Introduction
Pruritus is the medical term for itching. Itching is an uncomfortable feeling that stimulates one’s desire to scratch. It is commonly experienced by most people in the world and can be attributed to a variety of issues. This symptom might be experienced for a short while or for a longer time frame impairing the daily life of the patient.
What is uraemic pruritus?
Uraemic pruritus is defined as itching associated with chronic kidney diseases, established after the exclusion of all other possible causes of itching.1,3,6
It is also known as chronic kidney disease-associated pruritus (CKDaP) and is mainly found in a subset of clinical patients, particularly those diagnosed with end-stage renal disease (ESRD).3,4 These patients' kidneys no longer function properly and they require dialysis and renal replacement therapy to manage kidney failure.
Prevalence
One study found that 70% of patients undergoing haemodialysis suffered from pruritus1 with 40% of them experiencing moderate to severe pruritus.1,2 A few other studies also support the occurrence of uraemic pruritus in patients undergoing peritoneal dialysis.2
Pathophysiology
The pathophysiology of uraemic pruritus remains obscure.1,2,3 Several pathways have been proposed1,3,6 with studies linking its pathogenesis with histamine, parathormone, magnesium, and calcium, phosphate.3 Recent research seeks to establish the link between opioid-receptor abnormalities and micro-inflammation as CKD-aP, in this regard more data is required.3 Some of these pathways are further explored below:
1. Imbalance of the endogenous opioid system
The endogenous opioid system is found in the central nervous system and is involved in the regulation of pain and pruritus.1,6 Activation of its kappa opioid receptors (KOR) in associated with suppression of itching, while activation of its μ-opioid-receptor (MOR) is associated with increased itching.6
2. Uraemic neuropathy
Ureamia predisposes patients to altered neurophysiological pathways.

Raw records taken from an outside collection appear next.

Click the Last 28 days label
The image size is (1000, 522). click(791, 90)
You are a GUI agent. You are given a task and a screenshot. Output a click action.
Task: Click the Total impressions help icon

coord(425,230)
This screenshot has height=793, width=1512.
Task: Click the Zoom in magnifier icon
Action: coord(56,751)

This is due to reduced nerve endings and irregular branching of nerve endings to the epidermis, which in turn alters the excitability of nerves.1,6
3. Alteration of metabolism
The retention of multiple electrolytes and metabolic substances such as phosphorus, calcium, aluminium and magnesium have been shown to be contributory to uraemic pruritus.3,4,5,6 Contrastingly, the Dialysis Outcomes and Practice Patterns Study (DOPPS) showed no significant association between CKD-associated pruritus and concentration of phosphorus, calcium, calcium-phosphorus and parathyroid hormone.6
4. Dysregulation of the immune system
Certain inflammatory markers have been shown to be elevated in patients with uraemic pruritus, markers such as T helper 1 cells, serum interleukins (IL)-6, IL-2, and IL-31.1,6 This pathogenetic pathway is also supported by therapies such as Ultraviolet B rays which is immunomodulating.6
5. Xerosis
Xerosis is also known as dry skin. This may be associated in the pathogenesis of itching in ESRD patients, as proven by relief of itching following the use of moisturisers.2,6
6. Neuropeptide natriuretic polypeptide B (NPPB)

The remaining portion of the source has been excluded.